The problem is that this service has to be available in 24x7 mode, no interruptions allowed. Right now it is done by having two servers, one acting as a hot backup - clients maintain connections to both servers, and if something happens to the primary server, they just switch to the backup. While this solution works for about 15 years already, it is kind of inconvenient and puts a lot of failover logic on the clients.
Lately people started talking about using a cluster to ensure availability of this service, but no matter how hard I search I just can't find any clustering solutions that would allow transparent TCP connection failover so no-one would notice that something happened to the server. There are some research papers around, but I was unable to find any working implementations. Here is how I think it should work:
Both servers receive the data via TCP. Ideally it should look like a single connection to the "outside" world, to save bandwidth and, more importantly, to ensure that both servers receive identical data streams.
When a client connects to the cluster IP, it receives the processed data in a single connection, but both servers should see this connection and provide the data, it is just that only one of the streams actually reaches the client, the backup one goes to /dev/null, so to say.
When the server fails (it doesn't transmit any data for some time, say, 5 seconds), the client should continue receiving the same stream within the same connection. It needs to happen pretty fast, so the overall streaming delay doesn't exceed approximately 10 seconds.

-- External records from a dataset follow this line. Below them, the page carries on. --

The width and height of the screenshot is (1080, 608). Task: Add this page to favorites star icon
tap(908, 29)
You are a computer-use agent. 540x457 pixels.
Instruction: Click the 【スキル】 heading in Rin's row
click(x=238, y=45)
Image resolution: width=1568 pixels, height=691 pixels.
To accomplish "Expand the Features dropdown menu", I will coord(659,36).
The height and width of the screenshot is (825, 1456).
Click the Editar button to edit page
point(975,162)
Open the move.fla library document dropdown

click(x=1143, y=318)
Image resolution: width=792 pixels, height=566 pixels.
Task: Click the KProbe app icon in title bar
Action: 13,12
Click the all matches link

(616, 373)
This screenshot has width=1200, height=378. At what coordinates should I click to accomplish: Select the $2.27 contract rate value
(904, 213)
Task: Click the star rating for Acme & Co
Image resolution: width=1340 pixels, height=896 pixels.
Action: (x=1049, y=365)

Reliability is the most important thing here. Quick failover is the next one. Open source Linux solutions are preferred, but if commercial and/or non-Linux near-perfect solutions exist, I would like to know about them too. Solutions that impose a lot of restrictions or require modifications of the server application software are perfectly acceptable too.
You could get a PhD in this stuff -- it's an immensely complicated problem. Or, you could take the easy approach and fix the protocol so it wasn't so temperamental about connection failure. SMTP is a decent model for how to avoid most forms of failure-induced data loss.
You should look at HAProxy. HAProxy is usually run in HTTP mode, but it can handle raw TCP connections as well. It supports load balancing between servers and can use Heartbeat to detect if an instance is down.
If you setup needs to be totally transparent (servers getting the source IPs versus that of the HAProxy server), you might have to patch your Linux kernal for TProxy or find a Linux distribution that supports TProxy within the kernel or as a module.
That's the best open source solution. If you need something more comprehensive than that, you'd have to look at commercial offerings such as Citrix Netscaler for F5's BigIP.